From Errol Flynn to anthropomorphic Disney animals to Kevin Costner, the great stars have attempted the glorious, righteous character of Robin Hood for continually audience-pleasing results. With such a popular history behind the characters, only rarely has there been a truly revisionist and iconoclastic treatment of the enduring legend. The often-forgotten film of Robin and Marian thus stands as perhaps the most notable exception, a truly unusual and highly effective debunking of the legend, done with an often bitterly sceptical regard for the much-beloved characters as romantic icons. Indeed, such debunking and debasement seems the iconoclastic intent here as American director Richard Lester (who built his directorial career in English cinema with the two seminal Beatles movies) took the “fun” he had in his hit version of The Three Musketeers and deepened its irreverence into a form of controlled spite, making Robin and Marian for much of its length an acidic film. It may even be Lester’s most acerbic movie: however, once it toys with mawkishness towards the end, the film becomes arguably uncomfortable tonally and as a result did not endear itself to many critics of the time.
Robin and Marian begins in a very far off land (the Middle East) towards the end of the Crusades, which are by now no longer a holy undertaking but the site of disenchantment and even mad folly.

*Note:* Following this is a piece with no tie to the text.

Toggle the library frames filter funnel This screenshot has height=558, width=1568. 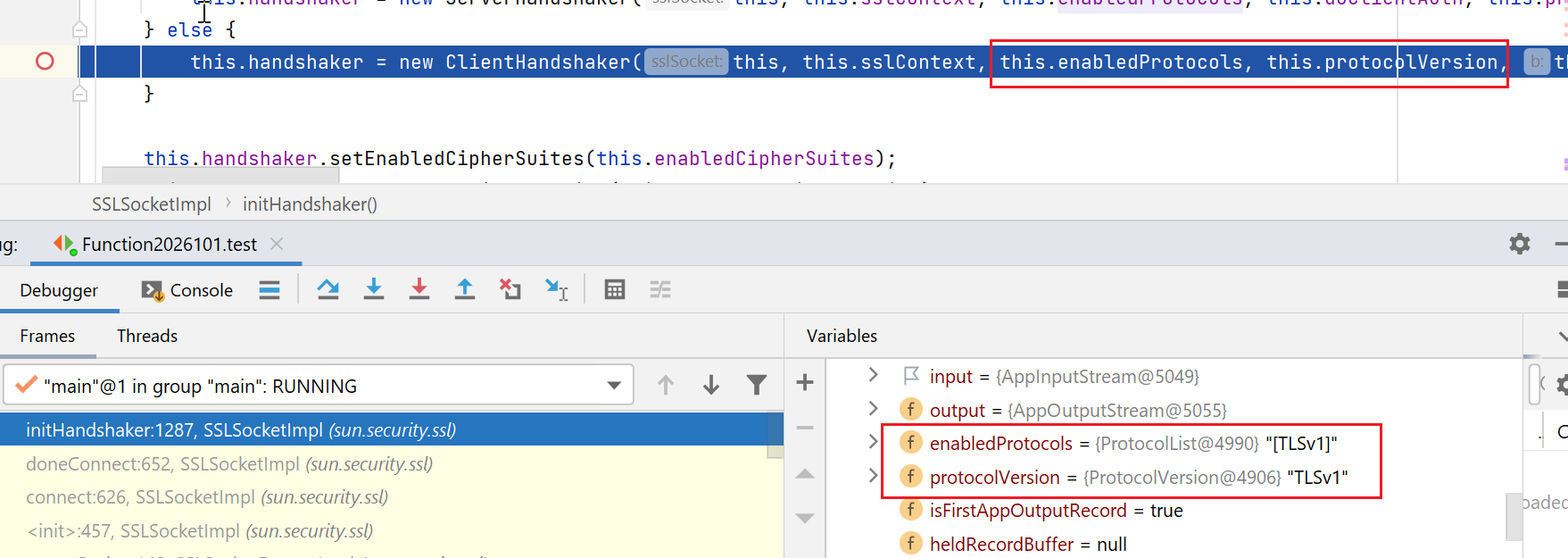[757, 385]
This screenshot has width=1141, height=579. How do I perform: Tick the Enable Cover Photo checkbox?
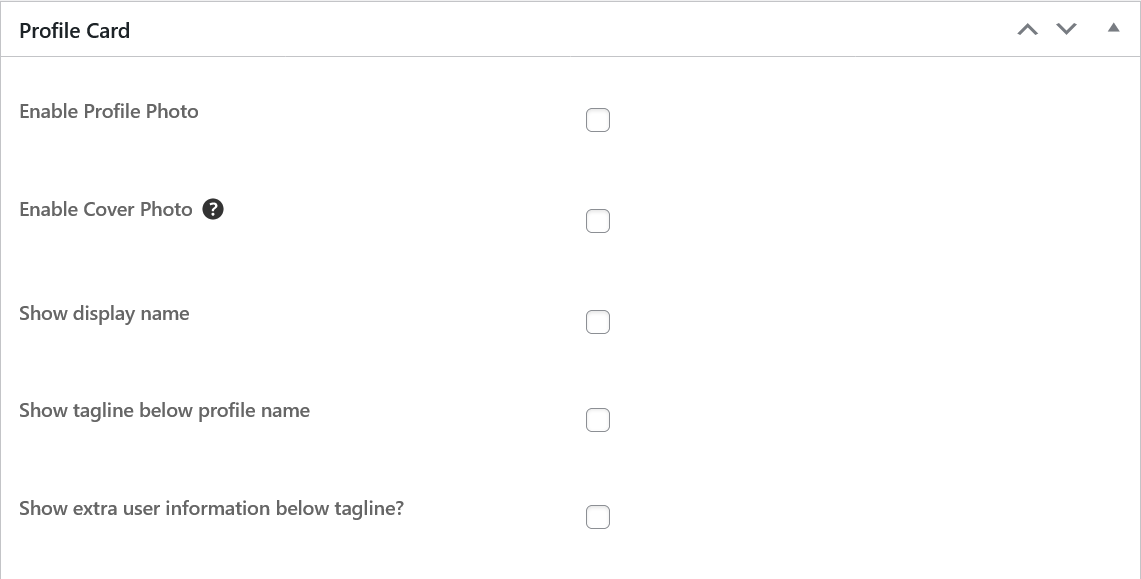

Robin Hood (Sean Connery) and close friend Little John (Nicol Williamson) are disillusioned with service to their King, Richard the Lionheart (Richard Harris), who has become almost crazed in his pathological pseudo-religious quest. After being imprisoned, they secure their way back home to Sherwood Forest, although by now the two of them are middle-aged, almost lumbering, men. Despite what Connery wishes to believe, they are no longer the heroes they once were in their youth. Of course, once “home”, Connery’s thoughts shift to a former love, Maid Marian (Audrey Hepburn). He finds much to his surprise that she has changed startlingly, dedicating herself to the service of God, but notes that she is once again in trouble with Connery’s former arch-enemy, the sheriff of Nottingham (Robert Shaw). Connery makes off with Hepburn before Shaw can get her although Shaw realizes that a final showdown, long delayed, is now in the making. Slowly the former band of “merry men” starts to return to Sherwood Forest, intent on again serving Connery. Meanwhile, Shaw gathers his force and camps at the outskirts of the forest, slyly hoping to lure the increasingly impatient Connery into the open.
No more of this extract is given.